• WORK INSTRUCTION
Using the records below, write out only the lines from the line containing "Where should I" up to and including the line containing "Given: Switch to code view with the </> icon", exactly, with no pictures.

• DATA IN THIS EXERCISE
━━━
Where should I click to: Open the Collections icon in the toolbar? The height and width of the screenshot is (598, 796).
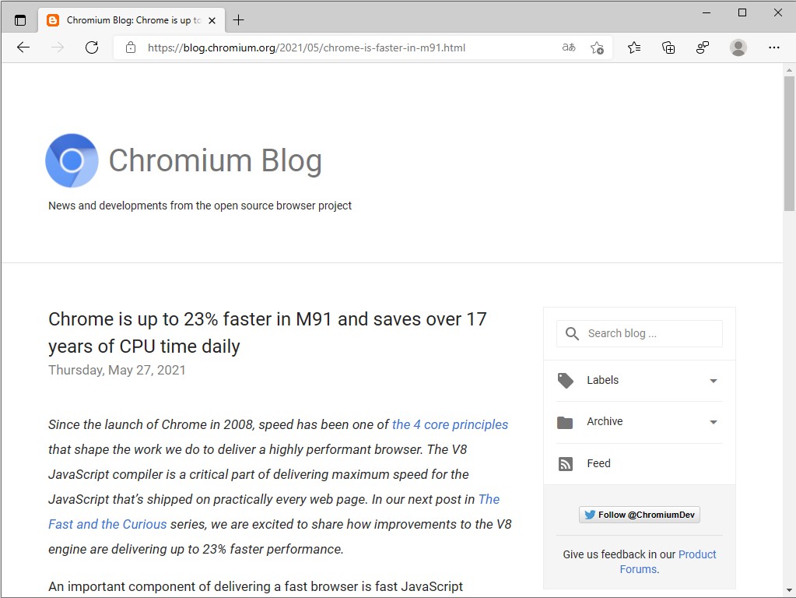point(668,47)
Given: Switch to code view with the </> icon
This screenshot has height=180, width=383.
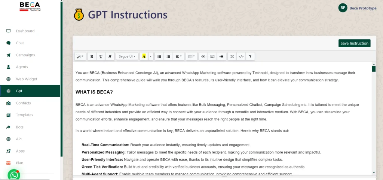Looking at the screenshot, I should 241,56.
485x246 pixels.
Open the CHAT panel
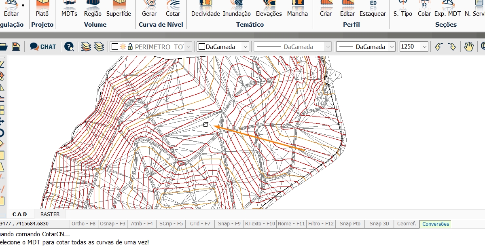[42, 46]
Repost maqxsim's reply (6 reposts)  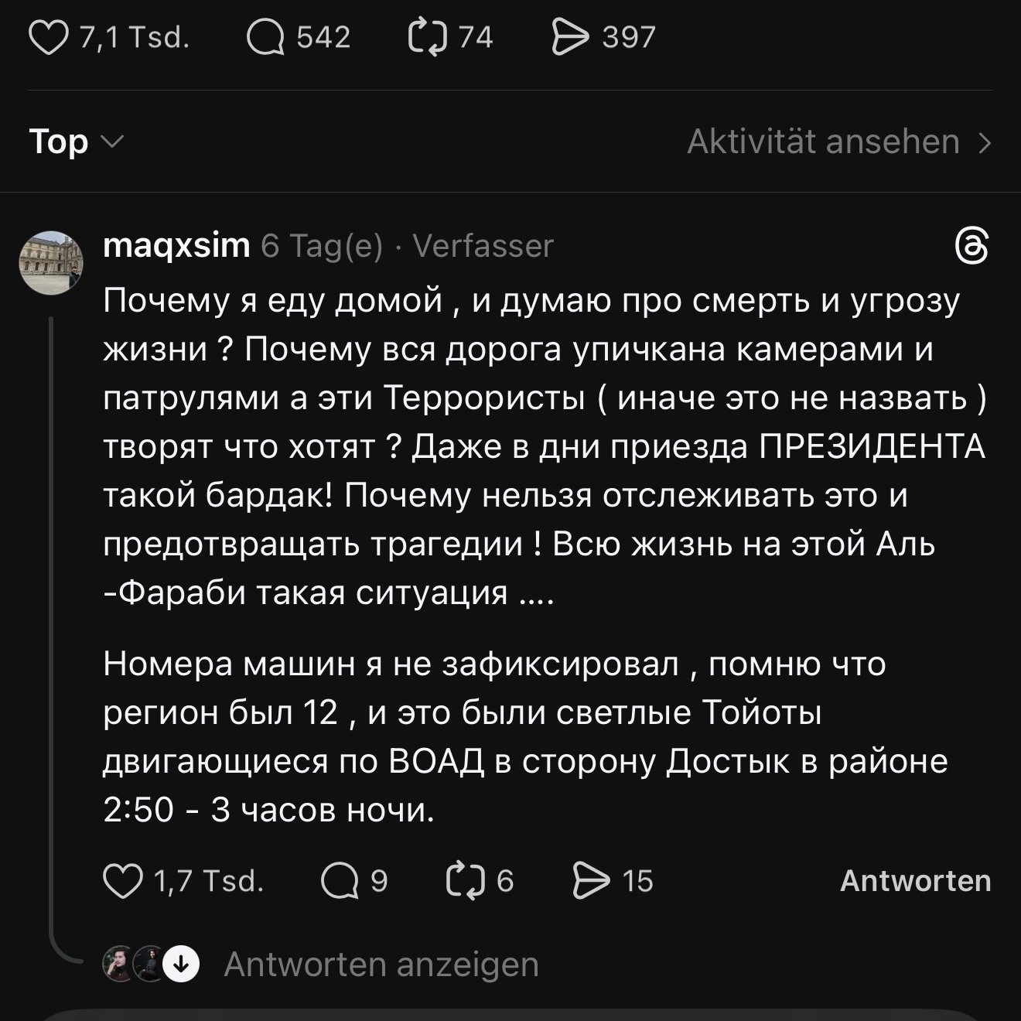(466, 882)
━━━
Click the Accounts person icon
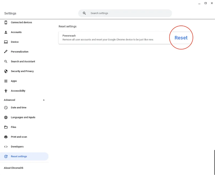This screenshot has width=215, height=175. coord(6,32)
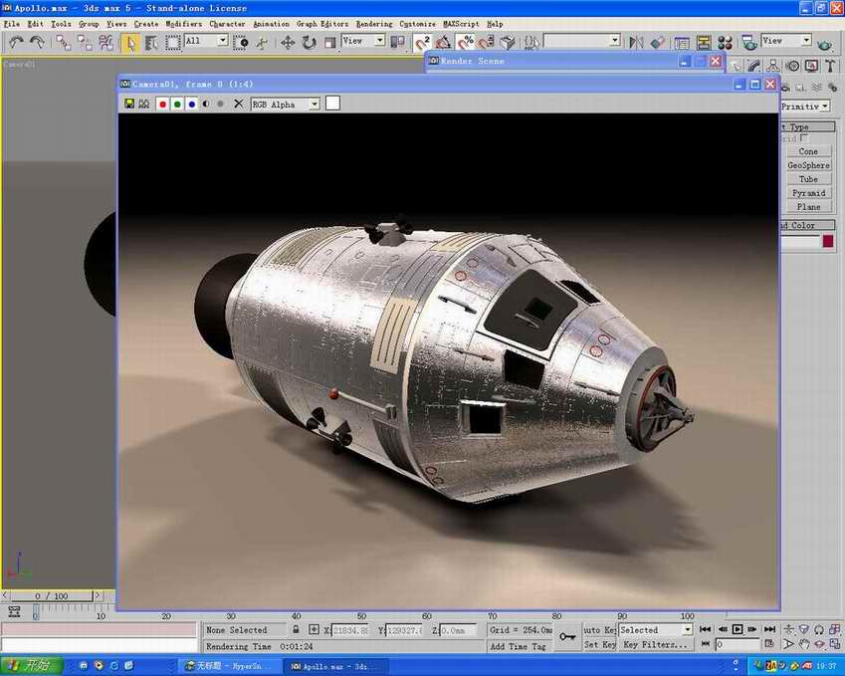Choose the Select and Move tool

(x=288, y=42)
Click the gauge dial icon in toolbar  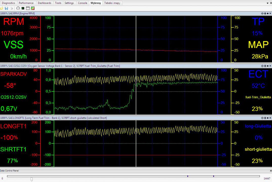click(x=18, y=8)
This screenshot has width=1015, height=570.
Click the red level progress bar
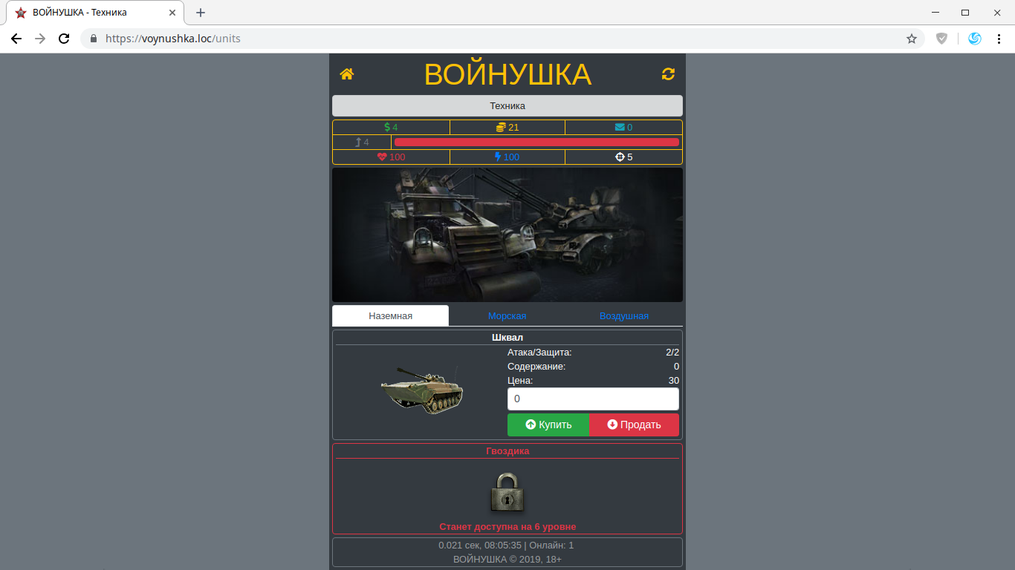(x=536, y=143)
━━━
• FINISHED EXERCISE
Where should I click to: Open the Collections icon in the toolbar? The height and width of the screenshot is (598, 796).
point(668,47)
Given: Switch to code view with the </> icon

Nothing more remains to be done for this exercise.